Headlines scream “America is becoming a nation of renters!” Renting instead of buying a home is a growing trend for a number of reasons. The Millennial generation is living with their parents and carrying high student loan debt, jobs are difficult to find, and mortgage requirements are tougher these days. It is a tough economy, but there is one group enjoying this trend, single family rental home investors.
There are solid financial reasons for the dominance of small investors in this space; many owning only one to three rental properties.
- ROI, Return on Investment: The average savings account interest rate is very tiny these days, and the stock market is always risky. The average rental homeowner is banking double-digit returns through cash flow and tax advantages of rental property ownership. This isn’t hype:
a) $125,000 home purchase with $25,000 down payment.
b) $200 positive monthly cash flow after mortgage payment & expenses.
c) That’s 9.6% cash-on-cash invested for an annual return.
d) Then the tax advantages can be rolled in as well.
The return number comes from $200 x 12 months for $2,400 annual cash flow from rents over mortgage and expenses (a conservative number). Since only $25,000 cash is invested, we get the 9.6% number.
- Tax Advantages: Consult an accountant, but generally the owner of rental property can deduct all expenses for management, taxes, insurance, and maintenance, but there’s something even better. Depreciation of a rental home over 27.5 years is currently allowed by the IRS. You must break out the structure value, as you can’t depreciate the land. However, in our example above, if $25,000 is land value, the remaining $100,000 would be structure value. $100,000 / 27.5 = $3,636/year in depreciation deduction against income. Whoa! What we just did was completely wipe out our $2,400 in income for taxes!

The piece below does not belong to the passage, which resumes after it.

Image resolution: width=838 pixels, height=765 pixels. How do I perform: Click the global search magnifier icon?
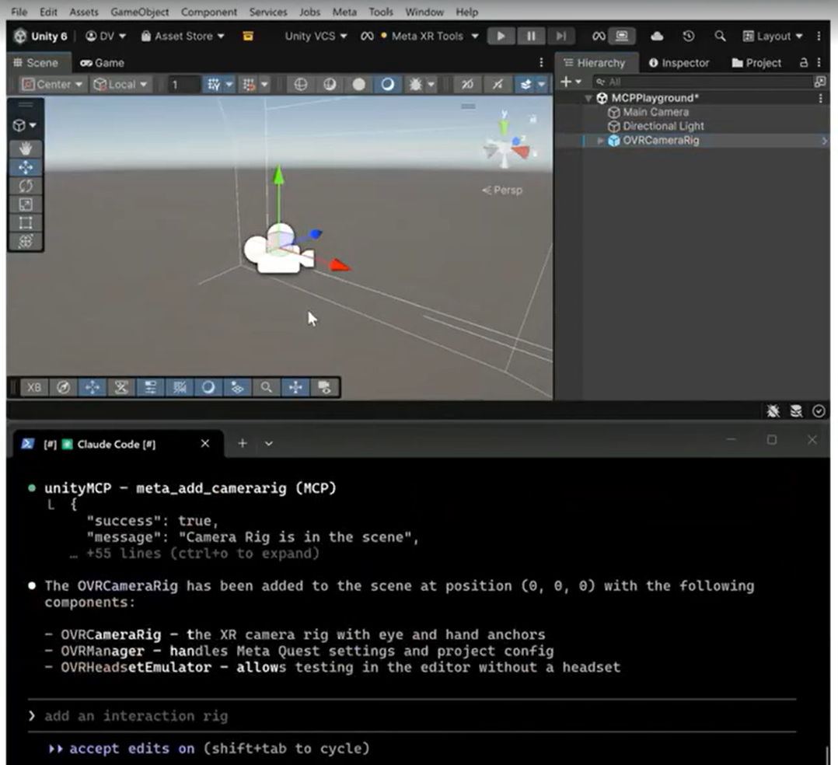[x=720, y=36]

- Inflationary Hedge: While savings accounts and bond interest suffer from inflation, and these days actually can yield a negative return at current rates, real estate normally fares much better. When the cost of materials and labor rises through inflation, the cost to build a home rises as well. A rising tide floats all boats, so values of homes generally hold well or rise with inflation. Your bank account may be losing, but your home value is hedging that loss.
- Grow Your Net Worth: As you pay down your mortgage balance and the property appreciates in value, your equity increases, which increases your net worth. You have another resource from which to borrow if you want to leverage your investing.
- You Can Take It With You!: If you choose to grow your real estate investment portfolio over time, you can take advantage of the IRS 1031 Tax Deferred Exchange rule to defer payment of capital gains taxes. Let’s say that you own a small rental home for a number of years and decide to sell it with a nice profit over your cost basis. If you follow the rules for this exchange (carefully), you can buy another investment property, larger and more expensive, and not have to pay any taxes on your gains. You simply defer them until later if you liquidate your full investment. If you do not, you can leave your properties to your heirs, and their inheritance is valued at the “stepped-up” current appreciated value of the properties. In other words, all of that gain disappears! Yes, you can take it with you in a sense!
If you’ve considered real estate but haven’t taken the plunge, perhaps this little list of goodies will help you to investigate further.